June 30, 2023
Excerpts from the Introduction by James Thuo Gathii
This book brings together African voices on reforming the global debt and financial architecture convened by the African Sovereign Debt Justice Network (AfSDJN). The global debt and financial architecture is a colonial legacy established when the most debt vulnerable countries in Asia and Africa were not at the table. Africa’s 55 countries are therefore under-represented in the governance structures of the International Monetary Fund (IMF) where they have a meagre 6.01% of the voting rights. The IMF sits at the helm of the global debt and financial architecture. Its governance system established by its Articles of Agreement is based on weighted voting. This means that the US with over 17% of the voting share at the IMF has an effective veto over any fundamental reforms of the system because 85% of the total voting power is required for any change in the voting structure. This in turn means the US Treasury and government have disproportionate influence over the affairs of the IMF including its role with regard to the sovereign debt crisis.
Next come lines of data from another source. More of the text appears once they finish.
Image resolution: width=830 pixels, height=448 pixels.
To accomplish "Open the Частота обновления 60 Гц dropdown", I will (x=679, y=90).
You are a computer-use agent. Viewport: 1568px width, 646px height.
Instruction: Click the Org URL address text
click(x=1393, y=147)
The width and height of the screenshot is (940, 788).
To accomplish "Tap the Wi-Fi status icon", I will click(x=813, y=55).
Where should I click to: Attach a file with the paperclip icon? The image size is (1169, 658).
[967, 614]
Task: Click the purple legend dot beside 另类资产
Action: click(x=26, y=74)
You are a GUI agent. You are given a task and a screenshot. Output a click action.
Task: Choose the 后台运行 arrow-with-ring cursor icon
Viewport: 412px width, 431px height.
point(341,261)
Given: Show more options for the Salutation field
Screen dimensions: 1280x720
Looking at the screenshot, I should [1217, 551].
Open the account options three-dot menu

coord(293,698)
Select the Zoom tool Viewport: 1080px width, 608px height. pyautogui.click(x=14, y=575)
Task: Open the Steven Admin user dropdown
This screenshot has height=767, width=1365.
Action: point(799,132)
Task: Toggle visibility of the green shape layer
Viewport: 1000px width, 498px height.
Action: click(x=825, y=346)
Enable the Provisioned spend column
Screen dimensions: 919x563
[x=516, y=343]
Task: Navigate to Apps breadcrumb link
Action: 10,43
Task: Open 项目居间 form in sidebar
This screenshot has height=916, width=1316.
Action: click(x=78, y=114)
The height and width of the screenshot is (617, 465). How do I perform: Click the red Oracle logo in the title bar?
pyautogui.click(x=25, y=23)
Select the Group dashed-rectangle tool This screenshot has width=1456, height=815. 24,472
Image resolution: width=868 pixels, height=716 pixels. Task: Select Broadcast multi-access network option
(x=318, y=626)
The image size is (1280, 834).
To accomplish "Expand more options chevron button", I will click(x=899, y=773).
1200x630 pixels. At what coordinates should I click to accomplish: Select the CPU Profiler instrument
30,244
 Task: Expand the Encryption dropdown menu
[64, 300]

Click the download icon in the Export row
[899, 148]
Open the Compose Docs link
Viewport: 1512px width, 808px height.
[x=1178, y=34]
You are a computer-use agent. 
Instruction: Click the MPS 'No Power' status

Further, when the votes of the permanent members of the Paris Club are added to the weighted shares of the US at the IMF, it is quite clear the poorest economies of the world have no influence at the IMF. Since the approval of Paris Club members is necessary before the commencement of any renegotiation of sovereign debt, the subordination of indebted countries is etched into the architecture of the global debt and financial architecture.